**Metin Bölümü**
______________________________

Doku

Doku Nedir?

Bitki, hayvan ve insan organlarını meydana getiren, şekil ve yapı bakımından benzer olup, aynı vazifeyi yapan, birbiriyle sıkı ilişkisi olan ve aynı kökten gen hücreler topluluğuna doku denir.

Değişmez Doku : Değişmez dokular meristem dokular tarafından meydana getirilirler. Meristem dokular gibi üreme yetenekleri yoktur. Belli görevlerde ihtisaslaşmış ve buna uygun şekiller almışlardır. Değişmez dokuyu oluşturan hücrelerin genel özellikleri:
  1. Çoğalma yeteneğini kaybetmiş olmak,
  2. Protoplazmaları az olmak ve kofulları bulunmak,
  3. Hücre çeperi kalınlaşmış olmak (sellülöz, lingin, suberin, kitin yapılarak)

______________________________

Kayıtlı veriler
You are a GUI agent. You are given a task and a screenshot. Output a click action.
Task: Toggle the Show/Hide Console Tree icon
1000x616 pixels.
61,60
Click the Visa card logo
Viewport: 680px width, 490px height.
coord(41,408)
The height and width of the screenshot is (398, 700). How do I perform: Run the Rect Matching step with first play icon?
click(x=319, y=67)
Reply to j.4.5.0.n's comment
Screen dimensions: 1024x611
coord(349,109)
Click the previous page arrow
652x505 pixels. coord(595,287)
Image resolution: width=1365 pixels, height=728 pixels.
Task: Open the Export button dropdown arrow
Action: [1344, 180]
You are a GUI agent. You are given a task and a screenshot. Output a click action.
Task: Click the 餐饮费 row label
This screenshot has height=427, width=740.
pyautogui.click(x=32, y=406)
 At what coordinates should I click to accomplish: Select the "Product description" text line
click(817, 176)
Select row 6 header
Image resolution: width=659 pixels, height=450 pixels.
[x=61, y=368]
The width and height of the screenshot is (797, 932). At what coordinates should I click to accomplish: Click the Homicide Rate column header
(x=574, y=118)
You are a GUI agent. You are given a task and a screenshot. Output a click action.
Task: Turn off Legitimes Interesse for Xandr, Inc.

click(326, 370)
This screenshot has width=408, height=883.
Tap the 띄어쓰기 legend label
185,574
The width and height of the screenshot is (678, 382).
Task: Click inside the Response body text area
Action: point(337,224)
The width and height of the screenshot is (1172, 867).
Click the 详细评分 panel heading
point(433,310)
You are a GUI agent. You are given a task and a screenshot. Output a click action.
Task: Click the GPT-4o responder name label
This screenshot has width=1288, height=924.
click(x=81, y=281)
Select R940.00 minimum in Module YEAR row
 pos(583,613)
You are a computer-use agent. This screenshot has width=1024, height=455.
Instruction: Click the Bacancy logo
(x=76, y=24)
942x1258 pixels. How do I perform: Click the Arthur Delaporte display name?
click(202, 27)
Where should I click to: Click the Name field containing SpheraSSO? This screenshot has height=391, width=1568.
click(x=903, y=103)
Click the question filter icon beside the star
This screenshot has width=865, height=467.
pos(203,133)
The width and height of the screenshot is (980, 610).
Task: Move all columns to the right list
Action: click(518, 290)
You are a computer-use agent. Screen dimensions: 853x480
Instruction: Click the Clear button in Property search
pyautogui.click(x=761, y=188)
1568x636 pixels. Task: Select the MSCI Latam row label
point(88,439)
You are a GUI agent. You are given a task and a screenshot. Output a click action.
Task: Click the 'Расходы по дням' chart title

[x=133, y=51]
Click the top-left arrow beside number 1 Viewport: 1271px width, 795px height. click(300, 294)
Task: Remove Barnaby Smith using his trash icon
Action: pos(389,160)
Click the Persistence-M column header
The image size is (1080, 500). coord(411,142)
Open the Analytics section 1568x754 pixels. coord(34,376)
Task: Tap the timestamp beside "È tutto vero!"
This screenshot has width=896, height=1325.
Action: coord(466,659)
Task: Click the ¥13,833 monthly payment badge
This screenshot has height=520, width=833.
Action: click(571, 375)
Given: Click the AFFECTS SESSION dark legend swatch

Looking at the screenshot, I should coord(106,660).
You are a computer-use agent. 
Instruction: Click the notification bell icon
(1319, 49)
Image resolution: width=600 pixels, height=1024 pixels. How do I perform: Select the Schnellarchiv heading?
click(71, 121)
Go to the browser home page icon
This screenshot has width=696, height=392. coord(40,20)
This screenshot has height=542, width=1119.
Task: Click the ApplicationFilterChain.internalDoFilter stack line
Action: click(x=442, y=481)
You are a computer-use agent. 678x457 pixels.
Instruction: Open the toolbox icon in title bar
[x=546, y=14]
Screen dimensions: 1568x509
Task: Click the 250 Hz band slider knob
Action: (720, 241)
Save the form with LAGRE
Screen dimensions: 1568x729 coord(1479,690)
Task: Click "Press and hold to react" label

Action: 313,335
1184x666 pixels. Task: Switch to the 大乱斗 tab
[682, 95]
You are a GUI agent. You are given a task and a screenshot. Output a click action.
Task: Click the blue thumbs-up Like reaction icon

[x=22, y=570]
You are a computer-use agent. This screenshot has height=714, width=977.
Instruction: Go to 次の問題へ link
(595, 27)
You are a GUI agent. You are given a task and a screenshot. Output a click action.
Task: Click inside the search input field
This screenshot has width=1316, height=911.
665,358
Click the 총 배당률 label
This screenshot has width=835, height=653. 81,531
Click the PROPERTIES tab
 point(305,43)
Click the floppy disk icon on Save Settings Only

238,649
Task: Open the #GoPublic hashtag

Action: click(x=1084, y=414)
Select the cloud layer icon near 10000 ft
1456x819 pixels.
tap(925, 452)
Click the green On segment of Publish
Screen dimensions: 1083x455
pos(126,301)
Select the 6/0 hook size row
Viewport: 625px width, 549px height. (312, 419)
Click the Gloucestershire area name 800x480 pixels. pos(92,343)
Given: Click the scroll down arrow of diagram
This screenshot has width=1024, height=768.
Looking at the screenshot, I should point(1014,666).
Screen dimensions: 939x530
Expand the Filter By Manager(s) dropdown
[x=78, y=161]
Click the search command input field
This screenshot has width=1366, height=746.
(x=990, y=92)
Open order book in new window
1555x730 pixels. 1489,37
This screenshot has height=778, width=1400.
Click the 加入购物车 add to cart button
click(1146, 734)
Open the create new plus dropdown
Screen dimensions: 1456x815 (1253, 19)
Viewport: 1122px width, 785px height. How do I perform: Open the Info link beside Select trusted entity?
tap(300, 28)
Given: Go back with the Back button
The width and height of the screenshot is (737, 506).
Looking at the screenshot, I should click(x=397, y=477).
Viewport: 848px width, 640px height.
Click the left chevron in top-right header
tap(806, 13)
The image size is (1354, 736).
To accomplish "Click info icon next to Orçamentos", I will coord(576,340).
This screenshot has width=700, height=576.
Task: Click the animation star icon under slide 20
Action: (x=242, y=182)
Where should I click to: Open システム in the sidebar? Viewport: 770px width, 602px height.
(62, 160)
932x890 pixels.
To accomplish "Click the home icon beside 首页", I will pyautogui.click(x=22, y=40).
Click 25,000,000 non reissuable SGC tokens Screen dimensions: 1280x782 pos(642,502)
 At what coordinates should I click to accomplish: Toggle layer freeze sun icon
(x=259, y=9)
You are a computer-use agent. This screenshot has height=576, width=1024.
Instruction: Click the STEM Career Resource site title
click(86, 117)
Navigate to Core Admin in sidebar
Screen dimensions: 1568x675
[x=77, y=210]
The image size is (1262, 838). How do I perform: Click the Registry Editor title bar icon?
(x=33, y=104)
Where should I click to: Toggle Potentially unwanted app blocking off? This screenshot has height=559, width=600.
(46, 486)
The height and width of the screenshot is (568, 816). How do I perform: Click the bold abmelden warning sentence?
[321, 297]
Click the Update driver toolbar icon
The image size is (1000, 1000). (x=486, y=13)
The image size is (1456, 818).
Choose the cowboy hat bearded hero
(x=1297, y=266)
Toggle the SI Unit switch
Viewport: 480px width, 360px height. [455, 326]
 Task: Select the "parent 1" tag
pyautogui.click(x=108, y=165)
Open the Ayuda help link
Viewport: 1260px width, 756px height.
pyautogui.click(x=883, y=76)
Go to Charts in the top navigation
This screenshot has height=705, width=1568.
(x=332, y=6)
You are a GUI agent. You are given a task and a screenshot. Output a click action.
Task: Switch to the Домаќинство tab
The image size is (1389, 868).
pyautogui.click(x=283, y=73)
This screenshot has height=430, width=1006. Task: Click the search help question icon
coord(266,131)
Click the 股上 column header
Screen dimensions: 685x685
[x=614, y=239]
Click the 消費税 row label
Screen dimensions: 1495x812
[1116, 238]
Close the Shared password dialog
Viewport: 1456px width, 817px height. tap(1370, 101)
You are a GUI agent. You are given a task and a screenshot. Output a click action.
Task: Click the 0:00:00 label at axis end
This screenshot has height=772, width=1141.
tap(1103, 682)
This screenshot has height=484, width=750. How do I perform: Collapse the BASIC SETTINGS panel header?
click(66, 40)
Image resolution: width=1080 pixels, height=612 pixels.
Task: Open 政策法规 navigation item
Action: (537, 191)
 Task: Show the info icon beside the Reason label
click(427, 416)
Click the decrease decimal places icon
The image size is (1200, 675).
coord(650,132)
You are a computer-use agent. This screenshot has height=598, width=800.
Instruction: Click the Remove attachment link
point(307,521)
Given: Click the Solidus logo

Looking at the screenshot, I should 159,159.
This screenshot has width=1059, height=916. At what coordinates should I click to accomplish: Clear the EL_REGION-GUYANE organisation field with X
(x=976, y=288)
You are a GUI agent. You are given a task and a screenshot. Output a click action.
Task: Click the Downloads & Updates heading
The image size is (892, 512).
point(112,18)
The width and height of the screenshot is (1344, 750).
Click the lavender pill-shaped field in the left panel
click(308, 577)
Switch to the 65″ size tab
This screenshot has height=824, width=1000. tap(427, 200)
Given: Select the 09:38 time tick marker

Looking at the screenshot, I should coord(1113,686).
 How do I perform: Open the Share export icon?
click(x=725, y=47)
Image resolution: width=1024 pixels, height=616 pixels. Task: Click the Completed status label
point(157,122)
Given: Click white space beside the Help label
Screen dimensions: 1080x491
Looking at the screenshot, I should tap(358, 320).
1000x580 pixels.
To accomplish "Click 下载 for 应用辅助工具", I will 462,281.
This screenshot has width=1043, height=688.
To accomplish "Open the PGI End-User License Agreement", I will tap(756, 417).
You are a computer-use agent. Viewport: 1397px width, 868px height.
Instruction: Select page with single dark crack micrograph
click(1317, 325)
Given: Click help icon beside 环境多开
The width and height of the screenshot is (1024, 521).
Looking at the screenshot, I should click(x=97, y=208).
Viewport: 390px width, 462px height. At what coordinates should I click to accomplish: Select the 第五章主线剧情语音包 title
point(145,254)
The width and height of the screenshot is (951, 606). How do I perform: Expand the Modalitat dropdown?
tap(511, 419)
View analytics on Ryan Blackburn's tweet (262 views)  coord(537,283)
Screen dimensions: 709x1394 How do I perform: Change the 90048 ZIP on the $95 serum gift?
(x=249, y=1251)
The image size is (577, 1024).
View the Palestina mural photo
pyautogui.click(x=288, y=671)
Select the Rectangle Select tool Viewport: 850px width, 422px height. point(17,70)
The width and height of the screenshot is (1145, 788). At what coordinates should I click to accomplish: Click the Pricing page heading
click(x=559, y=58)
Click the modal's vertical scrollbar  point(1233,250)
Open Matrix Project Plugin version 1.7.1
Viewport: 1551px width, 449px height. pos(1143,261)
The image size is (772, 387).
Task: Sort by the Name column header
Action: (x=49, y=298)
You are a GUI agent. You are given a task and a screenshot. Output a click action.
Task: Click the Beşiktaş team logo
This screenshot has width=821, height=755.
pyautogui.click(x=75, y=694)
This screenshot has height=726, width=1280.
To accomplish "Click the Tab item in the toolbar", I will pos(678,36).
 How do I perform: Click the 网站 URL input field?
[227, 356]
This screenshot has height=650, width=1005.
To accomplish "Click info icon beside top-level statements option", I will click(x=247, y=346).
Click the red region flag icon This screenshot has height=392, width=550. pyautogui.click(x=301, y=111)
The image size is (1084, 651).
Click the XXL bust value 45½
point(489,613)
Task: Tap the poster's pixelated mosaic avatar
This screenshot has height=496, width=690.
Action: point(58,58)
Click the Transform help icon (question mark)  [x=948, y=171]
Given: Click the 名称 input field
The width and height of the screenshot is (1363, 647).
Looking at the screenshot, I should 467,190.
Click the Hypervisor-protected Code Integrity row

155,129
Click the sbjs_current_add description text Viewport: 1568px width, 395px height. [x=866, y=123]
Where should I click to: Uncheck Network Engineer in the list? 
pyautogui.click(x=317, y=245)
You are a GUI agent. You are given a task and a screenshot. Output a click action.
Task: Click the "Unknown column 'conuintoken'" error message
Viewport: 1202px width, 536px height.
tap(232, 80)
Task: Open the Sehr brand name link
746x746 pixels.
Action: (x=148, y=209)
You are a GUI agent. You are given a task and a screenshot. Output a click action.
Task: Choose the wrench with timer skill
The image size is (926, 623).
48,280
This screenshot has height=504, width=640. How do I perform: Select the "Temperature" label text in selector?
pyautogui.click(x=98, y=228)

______________________________

**Görev Tanımı**
Doku konulu metni hiçbir değişiklik yapmadan baştan sona yeniden yazın.

**Yanıt Aşağıdadır**
Doku

Doku Nedir?

Bitki, hayvan ve insan organlarını meydana getiren, şekil ve yapı bakımından benzer olup, aynı vazifeyi yapan, birbiriyle sıkı ilişkisi olan ve aynı kökten gen hücreler topluluğuna doku denir.

Değişmez Doku : Değişmez dokular meristem dokular tarafından meydana getirilirler. Meristem dokular gibi üreme yetenekleri yoktur. Belli görevlerde ihtisaslaşmış ve buna uygun şekiller almışlardır. Değişmez dokuyu oluşturan hücrelerin genel özellikleri:
  1. Çoğalma yeteneğini kaybetmiş olmak,
  2. Protoplazmaları az olmak ve kofulları bulunmak,
  3. Hücre çeperi kalınlaşmış olmak (sellülöz, lingin, suberin, kitin yapılarak)